During week 3 with the topic of Qur’an recitations, we talked a lot about the importance of the oral and aural experience of the Qur’an. I am very much moved by the aural experience as a musician myself. Since I myself do not know the Arabic or the tajwid/tartil described in the “External Rules of Qur’an Recitation” or featured in the documentary “Koran By Heart” necessary to properly recite the Qur’an, I decided to pick another important melodic theme from Islamic faith.

One of the important aspects of Muslim prayer is the adhan, the call to prayer. It has the purpose of both bringing people together to worship God as well as words that assert God’s greatness. The first part, the takbir shows that God is Greater than anything that can be imagined or conceived, beyond analysis. And the second part is from the shahadah, or the creed of faith, distinguishing those who are muslims, or submitters, from those who are Muslims, or followers of God.

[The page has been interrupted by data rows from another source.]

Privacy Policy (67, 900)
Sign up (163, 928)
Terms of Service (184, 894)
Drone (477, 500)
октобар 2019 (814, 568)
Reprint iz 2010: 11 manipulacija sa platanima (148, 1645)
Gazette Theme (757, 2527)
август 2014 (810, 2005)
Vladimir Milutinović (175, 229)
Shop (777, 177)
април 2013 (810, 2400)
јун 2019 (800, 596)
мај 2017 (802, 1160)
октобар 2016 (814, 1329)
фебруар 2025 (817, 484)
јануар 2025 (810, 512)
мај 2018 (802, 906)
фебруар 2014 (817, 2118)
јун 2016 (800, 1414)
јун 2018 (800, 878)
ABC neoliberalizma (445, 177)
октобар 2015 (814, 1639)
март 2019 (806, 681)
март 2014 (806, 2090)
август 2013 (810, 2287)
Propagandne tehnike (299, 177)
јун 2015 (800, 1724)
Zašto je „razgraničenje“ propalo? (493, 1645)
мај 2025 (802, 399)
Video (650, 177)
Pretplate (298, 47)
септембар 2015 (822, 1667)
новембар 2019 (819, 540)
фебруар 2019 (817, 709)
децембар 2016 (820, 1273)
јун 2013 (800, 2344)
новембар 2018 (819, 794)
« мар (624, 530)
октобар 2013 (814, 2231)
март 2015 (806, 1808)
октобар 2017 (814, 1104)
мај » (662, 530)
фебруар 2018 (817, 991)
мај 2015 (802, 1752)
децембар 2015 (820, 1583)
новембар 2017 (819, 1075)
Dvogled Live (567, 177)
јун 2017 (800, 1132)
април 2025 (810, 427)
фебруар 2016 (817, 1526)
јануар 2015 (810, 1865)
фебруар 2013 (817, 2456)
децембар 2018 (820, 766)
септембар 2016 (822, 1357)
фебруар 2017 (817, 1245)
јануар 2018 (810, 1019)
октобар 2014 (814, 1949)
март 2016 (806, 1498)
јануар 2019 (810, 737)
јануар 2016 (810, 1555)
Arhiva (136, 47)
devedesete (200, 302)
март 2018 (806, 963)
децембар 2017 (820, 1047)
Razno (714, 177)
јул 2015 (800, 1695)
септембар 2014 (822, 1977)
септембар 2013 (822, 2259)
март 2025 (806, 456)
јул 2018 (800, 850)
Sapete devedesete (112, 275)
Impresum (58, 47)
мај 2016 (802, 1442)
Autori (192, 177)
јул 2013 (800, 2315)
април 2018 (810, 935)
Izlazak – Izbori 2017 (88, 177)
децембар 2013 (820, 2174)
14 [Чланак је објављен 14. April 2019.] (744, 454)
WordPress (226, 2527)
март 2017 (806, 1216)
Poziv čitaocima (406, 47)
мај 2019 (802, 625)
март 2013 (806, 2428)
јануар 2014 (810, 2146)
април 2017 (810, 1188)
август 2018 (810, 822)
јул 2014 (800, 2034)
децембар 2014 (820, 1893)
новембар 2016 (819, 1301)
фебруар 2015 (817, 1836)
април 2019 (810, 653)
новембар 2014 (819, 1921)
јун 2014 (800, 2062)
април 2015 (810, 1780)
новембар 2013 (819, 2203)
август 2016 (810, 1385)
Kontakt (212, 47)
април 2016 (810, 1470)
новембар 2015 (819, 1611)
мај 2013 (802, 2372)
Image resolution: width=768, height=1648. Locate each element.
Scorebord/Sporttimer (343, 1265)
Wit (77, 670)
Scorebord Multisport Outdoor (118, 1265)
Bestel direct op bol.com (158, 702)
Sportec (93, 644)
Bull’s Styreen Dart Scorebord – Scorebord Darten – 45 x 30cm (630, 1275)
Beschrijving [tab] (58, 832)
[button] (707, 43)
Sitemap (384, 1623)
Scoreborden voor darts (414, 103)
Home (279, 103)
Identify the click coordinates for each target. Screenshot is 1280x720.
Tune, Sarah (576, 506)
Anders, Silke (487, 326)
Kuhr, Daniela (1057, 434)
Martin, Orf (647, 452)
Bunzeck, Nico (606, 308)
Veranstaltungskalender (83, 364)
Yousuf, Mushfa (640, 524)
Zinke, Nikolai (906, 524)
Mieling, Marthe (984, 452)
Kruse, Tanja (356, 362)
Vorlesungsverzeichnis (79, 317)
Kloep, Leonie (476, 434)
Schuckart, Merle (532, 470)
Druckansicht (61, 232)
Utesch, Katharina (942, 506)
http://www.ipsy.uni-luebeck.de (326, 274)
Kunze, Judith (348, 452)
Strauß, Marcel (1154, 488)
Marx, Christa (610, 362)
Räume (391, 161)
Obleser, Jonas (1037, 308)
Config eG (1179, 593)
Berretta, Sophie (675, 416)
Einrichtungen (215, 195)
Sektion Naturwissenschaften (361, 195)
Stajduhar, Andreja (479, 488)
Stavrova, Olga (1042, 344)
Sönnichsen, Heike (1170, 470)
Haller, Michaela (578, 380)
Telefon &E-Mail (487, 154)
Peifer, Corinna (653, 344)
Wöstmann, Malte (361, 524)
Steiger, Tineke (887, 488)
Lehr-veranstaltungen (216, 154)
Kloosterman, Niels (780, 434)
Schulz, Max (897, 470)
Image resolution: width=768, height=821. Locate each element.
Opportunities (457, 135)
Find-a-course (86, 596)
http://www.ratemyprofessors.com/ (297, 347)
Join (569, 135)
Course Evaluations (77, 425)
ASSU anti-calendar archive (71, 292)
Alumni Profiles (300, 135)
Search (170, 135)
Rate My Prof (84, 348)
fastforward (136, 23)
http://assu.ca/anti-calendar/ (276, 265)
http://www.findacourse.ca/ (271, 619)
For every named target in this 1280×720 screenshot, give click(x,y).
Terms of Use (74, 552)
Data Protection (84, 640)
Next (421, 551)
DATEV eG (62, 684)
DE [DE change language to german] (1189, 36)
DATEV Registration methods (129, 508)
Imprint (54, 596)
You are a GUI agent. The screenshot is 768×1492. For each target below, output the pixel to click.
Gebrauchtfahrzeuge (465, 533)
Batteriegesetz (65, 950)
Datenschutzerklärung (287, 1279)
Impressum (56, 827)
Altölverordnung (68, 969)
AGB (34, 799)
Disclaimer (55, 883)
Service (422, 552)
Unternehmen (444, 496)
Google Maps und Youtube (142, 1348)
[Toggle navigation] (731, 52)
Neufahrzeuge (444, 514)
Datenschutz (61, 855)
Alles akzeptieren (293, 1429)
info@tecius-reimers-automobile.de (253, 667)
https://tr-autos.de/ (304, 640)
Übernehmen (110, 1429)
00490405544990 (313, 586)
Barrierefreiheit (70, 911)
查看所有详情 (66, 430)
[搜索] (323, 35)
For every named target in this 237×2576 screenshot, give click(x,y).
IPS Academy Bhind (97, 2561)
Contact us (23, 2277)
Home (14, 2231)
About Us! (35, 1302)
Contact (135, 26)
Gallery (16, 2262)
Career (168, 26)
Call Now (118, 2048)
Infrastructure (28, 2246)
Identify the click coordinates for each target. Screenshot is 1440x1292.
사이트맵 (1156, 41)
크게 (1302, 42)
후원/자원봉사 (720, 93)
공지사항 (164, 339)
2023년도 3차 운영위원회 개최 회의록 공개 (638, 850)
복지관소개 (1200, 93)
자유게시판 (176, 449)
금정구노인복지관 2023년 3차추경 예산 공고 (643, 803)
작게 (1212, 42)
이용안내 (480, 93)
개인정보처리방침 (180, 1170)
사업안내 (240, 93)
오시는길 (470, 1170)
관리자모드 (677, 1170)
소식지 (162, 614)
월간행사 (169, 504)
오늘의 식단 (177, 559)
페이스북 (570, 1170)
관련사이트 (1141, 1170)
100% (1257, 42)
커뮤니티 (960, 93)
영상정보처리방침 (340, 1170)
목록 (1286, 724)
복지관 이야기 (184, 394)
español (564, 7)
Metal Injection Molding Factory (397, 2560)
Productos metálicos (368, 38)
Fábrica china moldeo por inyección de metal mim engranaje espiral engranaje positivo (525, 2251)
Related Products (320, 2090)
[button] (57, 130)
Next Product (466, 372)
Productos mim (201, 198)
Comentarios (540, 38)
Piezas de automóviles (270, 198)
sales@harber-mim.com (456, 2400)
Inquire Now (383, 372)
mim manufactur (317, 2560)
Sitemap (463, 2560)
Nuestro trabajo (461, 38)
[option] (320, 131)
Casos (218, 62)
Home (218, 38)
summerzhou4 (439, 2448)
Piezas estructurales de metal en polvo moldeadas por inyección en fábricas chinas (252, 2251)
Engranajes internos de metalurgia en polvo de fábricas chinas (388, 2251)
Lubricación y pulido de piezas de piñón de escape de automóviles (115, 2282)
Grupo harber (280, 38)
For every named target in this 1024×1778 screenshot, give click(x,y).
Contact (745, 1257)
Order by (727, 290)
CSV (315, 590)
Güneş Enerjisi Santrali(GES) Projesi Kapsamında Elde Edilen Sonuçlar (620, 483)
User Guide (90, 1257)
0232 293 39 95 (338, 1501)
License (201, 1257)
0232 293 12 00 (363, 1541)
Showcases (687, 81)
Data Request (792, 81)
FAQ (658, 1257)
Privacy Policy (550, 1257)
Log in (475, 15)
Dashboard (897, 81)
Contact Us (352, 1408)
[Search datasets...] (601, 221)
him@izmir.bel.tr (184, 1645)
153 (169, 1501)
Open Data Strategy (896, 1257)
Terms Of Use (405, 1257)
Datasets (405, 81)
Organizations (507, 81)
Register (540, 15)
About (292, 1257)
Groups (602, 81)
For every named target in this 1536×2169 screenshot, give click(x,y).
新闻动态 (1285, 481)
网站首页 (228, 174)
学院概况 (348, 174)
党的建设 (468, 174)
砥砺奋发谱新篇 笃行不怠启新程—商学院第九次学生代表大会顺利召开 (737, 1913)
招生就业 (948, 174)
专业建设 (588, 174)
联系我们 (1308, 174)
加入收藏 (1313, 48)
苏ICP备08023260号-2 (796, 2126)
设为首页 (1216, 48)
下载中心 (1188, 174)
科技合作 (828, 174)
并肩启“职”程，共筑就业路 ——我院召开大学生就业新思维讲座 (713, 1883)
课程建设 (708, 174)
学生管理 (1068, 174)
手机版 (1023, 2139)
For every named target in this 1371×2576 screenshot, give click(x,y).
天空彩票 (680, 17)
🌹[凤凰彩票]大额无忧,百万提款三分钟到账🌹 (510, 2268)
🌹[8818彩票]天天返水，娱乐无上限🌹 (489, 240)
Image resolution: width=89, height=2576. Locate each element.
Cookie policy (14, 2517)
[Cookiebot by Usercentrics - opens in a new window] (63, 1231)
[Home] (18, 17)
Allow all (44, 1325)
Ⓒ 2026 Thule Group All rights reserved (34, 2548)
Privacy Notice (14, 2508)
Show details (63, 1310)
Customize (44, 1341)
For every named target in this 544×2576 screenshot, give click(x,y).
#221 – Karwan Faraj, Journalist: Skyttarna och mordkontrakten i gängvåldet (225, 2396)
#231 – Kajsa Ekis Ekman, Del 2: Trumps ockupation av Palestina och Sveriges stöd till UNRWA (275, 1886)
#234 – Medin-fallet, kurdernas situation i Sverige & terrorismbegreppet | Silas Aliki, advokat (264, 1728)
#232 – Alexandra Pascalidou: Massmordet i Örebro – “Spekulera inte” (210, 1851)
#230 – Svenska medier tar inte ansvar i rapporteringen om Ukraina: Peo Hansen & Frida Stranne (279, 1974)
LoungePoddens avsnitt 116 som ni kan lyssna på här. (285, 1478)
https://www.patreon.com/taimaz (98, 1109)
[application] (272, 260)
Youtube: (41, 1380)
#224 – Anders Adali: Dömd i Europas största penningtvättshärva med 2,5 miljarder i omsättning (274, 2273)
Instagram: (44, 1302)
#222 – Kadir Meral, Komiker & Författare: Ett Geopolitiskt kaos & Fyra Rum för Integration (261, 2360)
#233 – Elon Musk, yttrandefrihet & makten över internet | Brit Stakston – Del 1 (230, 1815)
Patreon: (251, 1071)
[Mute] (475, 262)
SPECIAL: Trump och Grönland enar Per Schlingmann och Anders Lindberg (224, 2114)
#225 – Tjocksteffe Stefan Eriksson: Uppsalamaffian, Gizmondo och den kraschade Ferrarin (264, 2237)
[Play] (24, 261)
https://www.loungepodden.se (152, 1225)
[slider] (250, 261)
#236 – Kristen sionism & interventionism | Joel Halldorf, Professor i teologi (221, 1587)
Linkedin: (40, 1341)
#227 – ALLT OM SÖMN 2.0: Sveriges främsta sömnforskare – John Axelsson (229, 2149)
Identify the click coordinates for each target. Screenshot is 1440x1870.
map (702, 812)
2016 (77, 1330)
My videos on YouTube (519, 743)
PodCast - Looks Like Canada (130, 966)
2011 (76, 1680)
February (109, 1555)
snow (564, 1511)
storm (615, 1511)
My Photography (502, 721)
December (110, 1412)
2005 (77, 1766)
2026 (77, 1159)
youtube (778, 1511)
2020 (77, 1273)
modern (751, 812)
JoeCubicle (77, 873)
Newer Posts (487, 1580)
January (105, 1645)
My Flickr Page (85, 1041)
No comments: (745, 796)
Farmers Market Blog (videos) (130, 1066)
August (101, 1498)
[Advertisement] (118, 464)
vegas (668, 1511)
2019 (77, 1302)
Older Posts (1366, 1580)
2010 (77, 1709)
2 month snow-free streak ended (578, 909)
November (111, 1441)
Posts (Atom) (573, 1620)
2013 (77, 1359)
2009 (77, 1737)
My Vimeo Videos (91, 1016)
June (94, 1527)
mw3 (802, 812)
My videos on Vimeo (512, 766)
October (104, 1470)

As we saw in class, there are many different renditions of this call to prayer, depending on the context in which it is created, developing various “religious soundscapes.” This is similar to the variations in the style of the Qur’an recitation, as seen in the readings “The Qur’an in Indonesian Daily Life” and “The Sound of the Divine in Daily Life.” We heard examples from One of the performances that I really enjoyed is the one below:

I really like the calm it creates and it is so beautiful it almost gave me the chills! This inspired me to create my own interpretation of the adhan, based on my context of musical styles and abilities. A recording of the “Improvisation on the Adhan” that I played on my violin is linked below:

Improvisation on the Adhan

(If the above link does not work, you can access the recording at “http://blogs.law.harvard.edu/jming/files/2014/03/Improvisation-on-the-Adhan.m4a”).

I use the main theme from the adhan in the sense of following the theme that is created during the takbir and repeated it using different variations in octave, style, tempo, and dynamic. Then, I also include the change in the melody that is a result of the two lines, Hayya ‘ala ‘s-salah and Hayya ‘ala ‘l-falah. Finally, I end it again with the melody based on the line that praises Allahu akbar!.

The fact that I used music, however, brings up another concept that we discussed in class–the correctness of the representation of the Islamic faith using Music. There is still much debate around the use of Music as either an extension of worship or as sacrilegious. Through this Meditation of a piece, I hope to express my thoughts and have no intention of being offensive.